We will visit again, soon.

Blogging Friends & Global Connections – Say Hello to Isabelle from New Zealand @Izzy Incredible iBlog

Isabelle's Blog

Say hello to Isabelle.

She is from Mr. Webb’s class

in Auroa School

in New Zealand.

She has been blogging for approximately 6 weeks

and has had over 2,000 visitors.

She is good at making global connections.

She has left two comments on our blog in that time

and she has written a post about a package

that we sent to her class.

Do drop in and say hello!

You will find her blog 

‘Izzy Incredible iBlog’ here.

Making Connections for St. Patrick’s Day

We sent St. Patrick’s Day Greetings near…

to blogging friends in St. Peter’s Bray:


and far ….

all the way to Auroa School, in New Zealand


Click on this link to see what

Room One, Auroa School in New Zealand

had to say about the bits and bobs we sent them.


Below is Larry the Leprechaun in

St. Peter’s in Bray.


Why not leave a message for our blogging buddies

in Bray and New Zealand.

They are a friendly bunch and we know

they would LOVE to hear from you.

BeFunky_St Peter's Tweet.jpg

Larry the Leprechaun certainly

got around in the past week or so!


@SummerBuzz THANK YOU! You are a Bee in a Million :)

Brigid the Biodiversity Bee got a surprise this week.


A package arrived in school addressed to her.

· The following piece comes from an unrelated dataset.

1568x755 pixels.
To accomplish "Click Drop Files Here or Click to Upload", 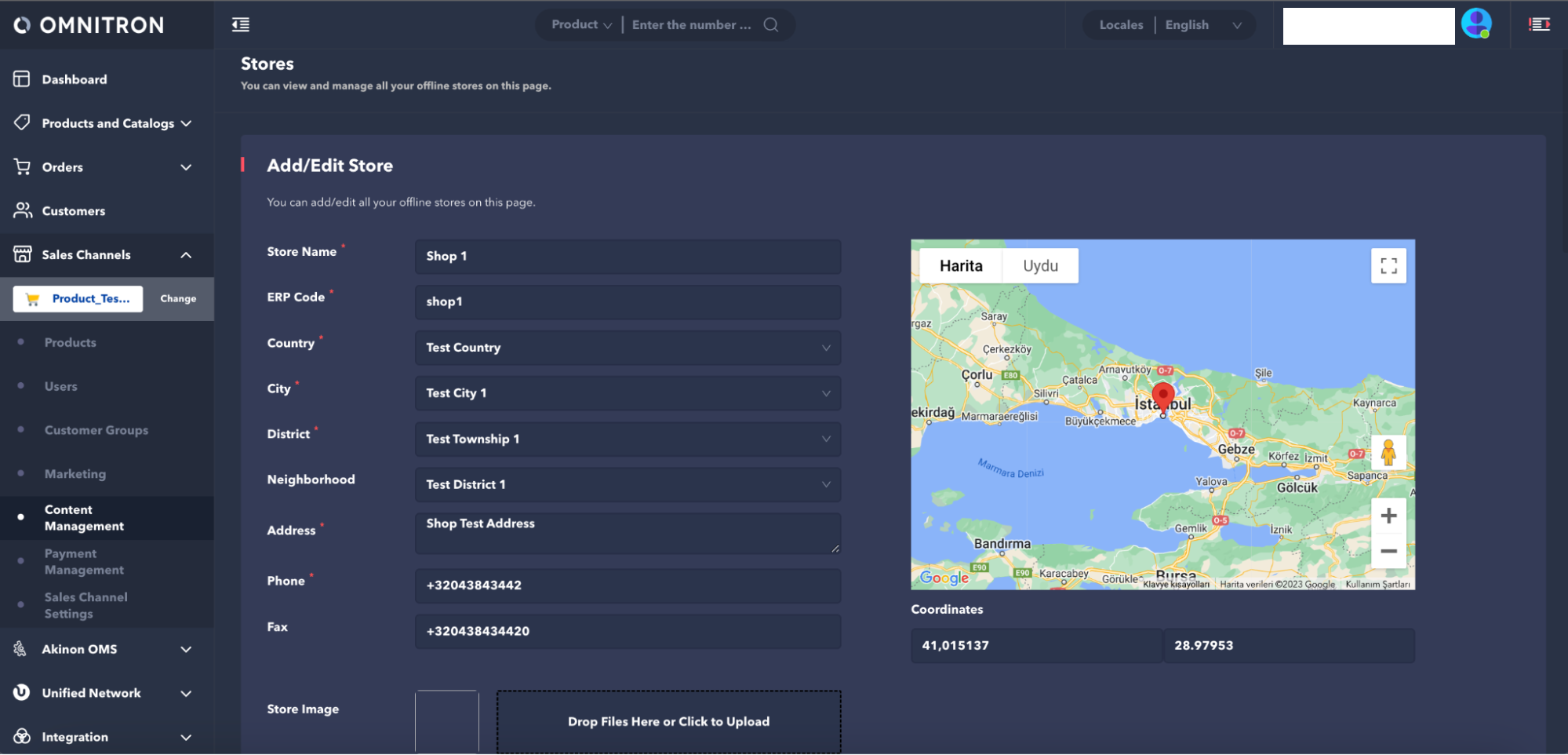I will coord(668,722).
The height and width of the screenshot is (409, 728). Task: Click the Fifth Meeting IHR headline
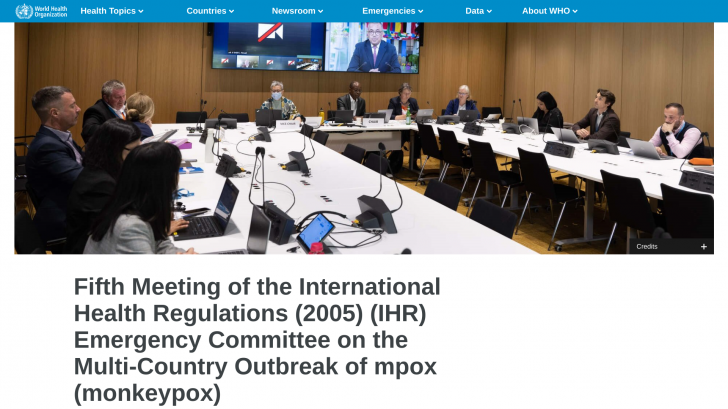(257, 339)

It was the first time she ever got anything in

the post and she was terribly excited.


It was from a good friend of ours. Her name is

The Summer Buzz Bee.  Brigid is on an mission.

Her mission is to help children learn about


Summer Buzz is on an important mission too.

She encourages children to love books and to read.


The Summer Buzz Bee knows all about Brigid

and knew exactly what she would be interested in.


She sent her a book about how kids can be green.


And a book about an ant and a honey bee.


Summer Buzz says Brigid can leave these books in

the school library when she is finished with them.

Summer Buzz is very kind.

Thank you Summer Buzz.

Tracking the Post! Following a letter on its journey from Ireland to New Zealand.


We have sent some St.Patrick’s Day greetings

to our friends in Room One, Aurora School, New Zealand.

In fact the envelope was so large it didn’t fit in the post box above!

So we brought it to the post office.

Now we can track the progress of our package.

We posted this on March 6th.

We can see that it has left Heathrow Airport in London, UK

shortly after midnight on March 7th

and is on its way to New Zealand.



Update: It is the morning of Monday 10th March here. We checked  at 8.30 a.m. and saw that 

the package had already arrived in New Zealand at 2.16 p.m.

on the afternoon of Monday, March 10.


This shows that New Zealand is ahead of Ireland.

We are amazed at how quick it travelled and are very happy

that it will arrive on time for St.Patrick’s Day on 17th March.

Update, 11th March 2014.

We see from the messages we received from Aurora School

that the envelope arrived on the 12th of March in New Zealand!

@StPetersBray ‘Bye Bye Polly’

It was with a heavy heart we said good bye to Polly today.

It was great to meet her. She taught us a lot about Polar Bears,

why they are endangered and how we can help them.



Thank you to the boys and girls of 2nd Class, St. Peter’s, Bray

for sending her on a visit to us.

We are sending her back now and hope that she will arrive safely.